▸ DATA SUPPLIED

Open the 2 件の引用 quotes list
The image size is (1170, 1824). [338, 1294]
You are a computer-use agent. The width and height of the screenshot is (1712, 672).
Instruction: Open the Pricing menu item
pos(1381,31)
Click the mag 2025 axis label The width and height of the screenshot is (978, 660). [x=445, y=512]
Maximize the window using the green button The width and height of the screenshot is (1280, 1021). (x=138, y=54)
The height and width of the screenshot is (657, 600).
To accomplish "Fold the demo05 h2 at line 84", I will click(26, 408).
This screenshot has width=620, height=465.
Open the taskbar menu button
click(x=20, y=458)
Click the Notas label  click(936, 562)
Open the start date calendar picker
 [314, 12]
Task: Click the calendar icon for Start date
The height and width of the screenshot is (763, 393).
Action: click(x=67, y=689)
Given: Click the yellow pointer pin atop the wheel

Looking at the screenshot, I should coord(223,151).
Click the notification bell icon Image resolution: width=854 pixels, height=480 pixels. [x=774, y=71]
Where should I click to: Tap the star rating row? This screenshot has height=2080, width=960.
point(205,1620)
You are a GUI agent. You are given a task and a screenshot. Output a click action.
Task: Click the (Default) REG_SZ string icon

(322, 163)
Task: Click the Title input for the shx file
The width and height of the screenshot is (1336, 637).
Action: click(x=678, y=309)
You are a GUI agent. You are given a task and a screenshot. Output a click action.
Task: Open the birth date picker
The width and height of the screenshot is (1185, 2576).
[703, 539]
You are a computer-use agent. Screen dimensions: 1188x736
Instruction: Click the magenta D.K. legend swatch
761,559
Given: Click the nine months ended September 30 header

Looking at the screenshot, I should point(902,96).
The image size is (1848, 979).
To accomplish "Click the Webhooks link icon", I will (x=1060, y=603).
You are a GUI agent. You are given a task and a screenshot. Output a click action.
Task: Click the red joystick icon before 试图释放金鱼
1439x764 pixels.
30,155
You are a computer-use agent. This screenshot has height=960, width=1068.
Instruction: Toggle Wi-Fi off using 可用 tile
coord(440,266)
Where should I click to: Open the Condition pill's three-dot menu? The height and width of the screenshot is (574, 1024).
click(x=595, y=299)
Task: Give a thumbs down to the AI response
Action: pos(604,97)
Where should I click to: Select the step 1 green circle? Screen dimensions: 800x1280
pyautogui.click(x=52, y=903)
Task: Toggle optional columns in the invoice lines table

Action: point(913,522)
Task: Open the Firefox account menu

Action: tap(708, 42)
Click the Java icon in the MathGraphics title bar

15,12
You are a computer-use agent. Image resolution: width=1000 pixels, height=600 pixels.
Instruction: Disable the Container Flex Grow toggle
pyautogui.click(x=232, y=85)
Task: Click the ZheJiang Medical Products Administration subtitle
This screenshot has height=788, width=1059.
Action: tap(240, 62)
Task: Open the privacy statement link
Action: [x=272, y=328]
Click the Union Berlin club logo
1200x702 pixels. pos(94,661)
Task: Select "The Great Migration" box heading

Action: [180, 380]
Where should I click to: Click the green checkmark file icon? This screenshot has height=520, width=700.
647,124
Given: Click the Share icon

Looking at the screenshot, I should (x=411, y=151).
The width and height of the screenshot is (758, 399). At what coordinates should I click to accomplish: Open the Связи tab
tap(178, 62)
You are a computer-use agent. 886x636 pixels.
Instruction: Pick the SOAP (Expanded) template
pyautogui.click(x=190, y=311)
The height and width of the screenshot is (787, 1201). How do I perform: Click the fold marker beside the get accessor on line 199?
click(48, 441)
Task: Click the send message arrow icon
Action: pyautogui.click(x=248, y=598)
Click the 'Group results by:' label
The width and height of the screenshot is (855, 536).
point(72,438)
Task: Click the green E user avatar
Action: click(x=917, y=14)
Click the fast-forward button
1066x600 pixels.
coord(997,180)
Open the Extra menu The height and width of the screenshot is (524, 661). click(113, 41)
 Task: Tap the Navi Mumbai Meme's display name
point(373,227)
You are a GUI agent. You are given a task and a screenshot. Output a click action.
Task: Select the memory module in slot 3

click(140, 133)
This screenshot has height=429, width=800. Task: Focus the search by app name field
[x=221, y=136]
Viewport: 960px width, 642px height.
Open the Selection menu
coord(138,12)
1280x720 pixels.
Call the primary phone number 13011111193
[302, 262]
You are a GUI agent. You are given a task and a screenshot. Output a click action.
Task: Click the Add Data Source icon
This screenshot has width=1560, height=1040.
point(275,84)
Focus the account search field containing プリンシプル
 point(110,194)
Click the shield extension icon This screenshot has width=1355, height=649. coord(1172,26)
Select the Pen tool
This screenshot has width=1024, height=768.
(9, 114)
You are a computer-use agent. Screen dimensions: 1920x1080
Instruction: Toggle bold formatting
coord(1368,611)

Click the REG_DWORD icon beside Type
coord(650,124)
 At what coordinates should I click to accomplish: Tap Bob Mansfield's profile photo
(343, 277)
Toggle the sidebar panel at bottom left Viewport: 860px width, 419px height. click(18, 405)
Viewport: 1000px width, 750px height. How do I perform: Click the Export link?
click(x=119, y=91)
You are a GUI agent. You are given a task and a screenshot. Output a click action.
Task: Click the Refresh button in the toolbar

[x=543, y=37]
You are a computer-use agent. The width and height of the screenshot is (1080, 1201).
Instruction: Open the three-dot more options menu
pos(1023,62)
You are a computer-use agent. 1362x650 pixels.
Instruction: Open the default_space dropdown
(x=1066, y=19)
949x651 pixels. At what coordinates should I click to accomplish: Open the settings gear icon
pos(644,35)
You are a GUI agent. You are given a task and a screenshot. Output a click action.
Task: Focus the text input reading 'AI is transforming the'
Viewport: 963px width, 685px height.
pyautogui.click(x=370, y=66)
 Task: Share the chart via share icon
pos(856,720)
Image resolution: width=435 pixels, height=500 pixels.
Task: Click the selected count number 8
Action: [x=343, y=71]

▸ YOUR TASK
Wherever a line of the listing above contains the string "label", copy that line.

▸ RESULT FOR THIS EXERCISE
Click the mag 2025 axis label The width and height of the screenshot is (978, 660). [x=445, y=512]
Click the Notas label  click(936, 562)
Click the 'Group results by:' label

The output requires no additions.